▶ SOURCE MATERIAL:
....
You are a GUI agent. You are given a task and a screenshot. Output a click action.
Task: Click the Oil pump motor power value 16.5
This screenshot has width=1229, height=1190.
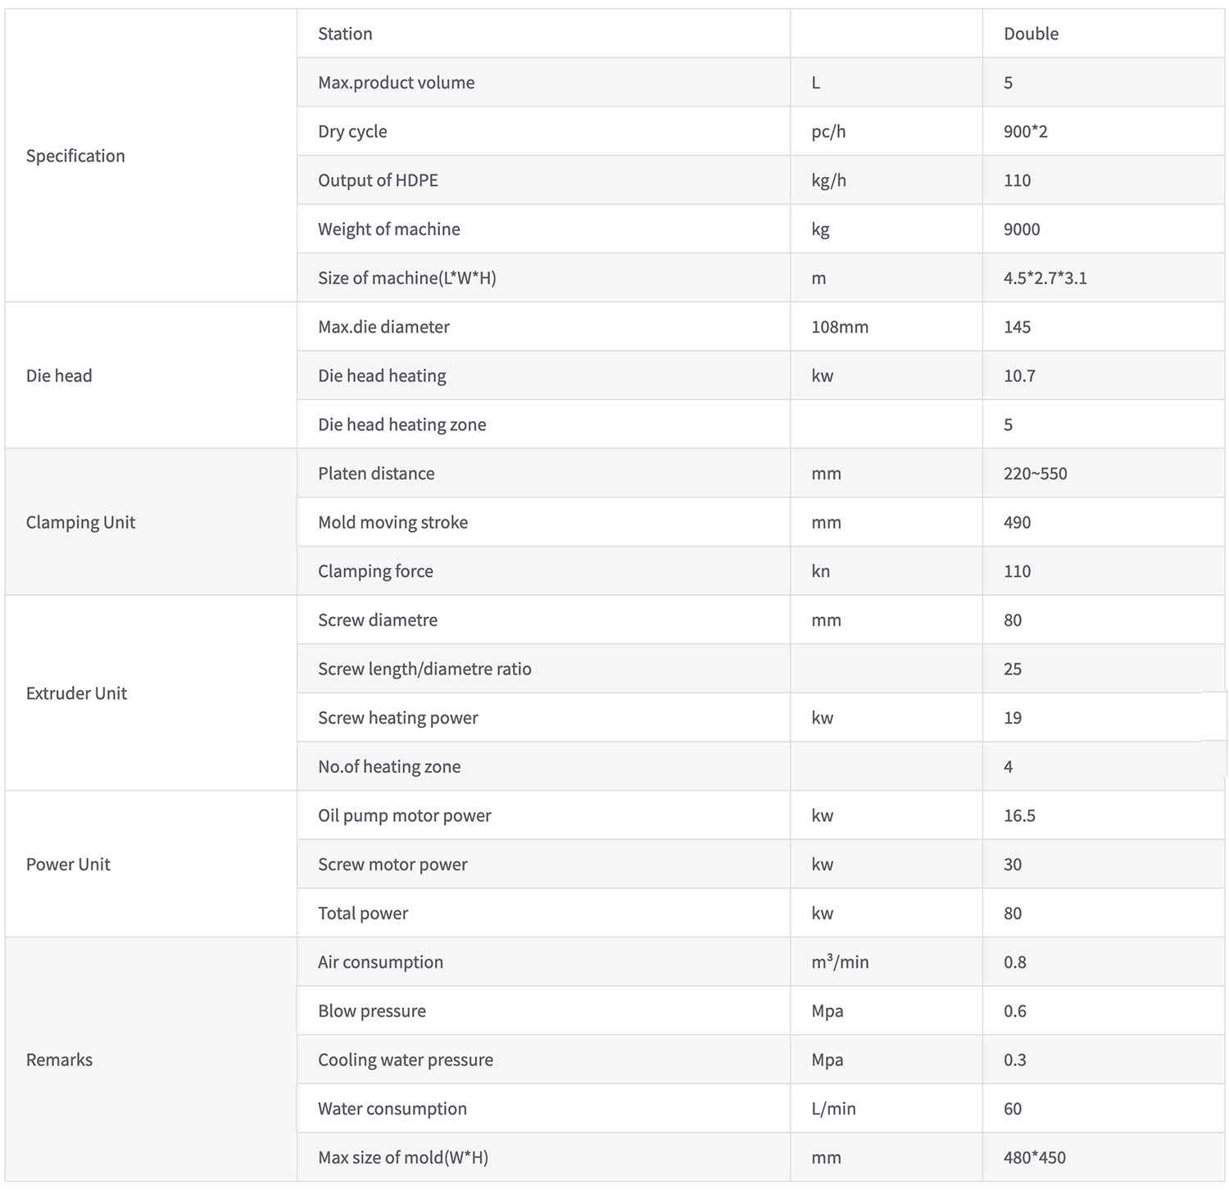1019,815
....
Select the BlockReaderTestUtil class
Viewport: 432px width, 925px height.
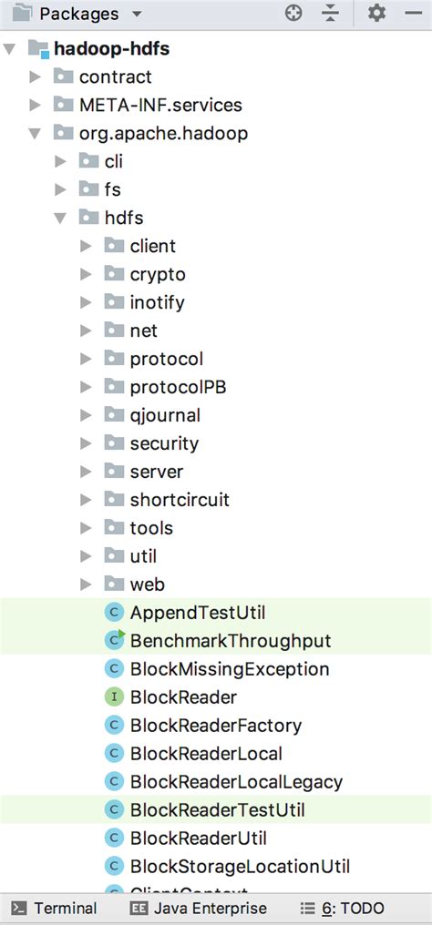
....
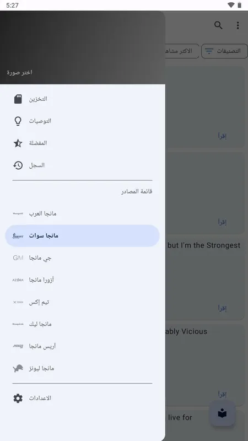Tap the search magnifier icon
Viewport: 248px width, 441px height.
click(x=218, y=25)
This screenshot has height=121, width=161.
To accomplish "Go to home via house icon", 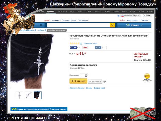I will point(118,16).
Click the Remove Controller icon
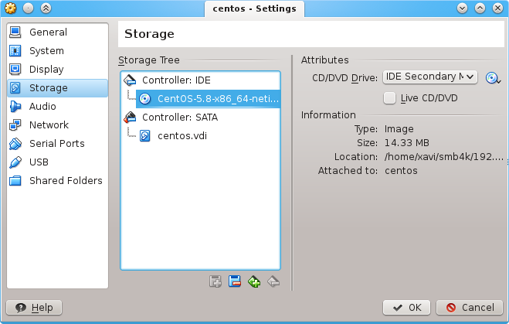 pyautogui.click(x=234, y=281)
....
▶ TASK TO CARRY OUT:
Return word for word the lines above from the line with "Select the BlockReaderTestUtil class" to the line with "Viewport: 432px width, 925px height.", including both and leaving out all others.

▶ COMPLETED EXERCISE:
Select the BlockReaderTestUtil class
Viewport: 432px width, 925px height.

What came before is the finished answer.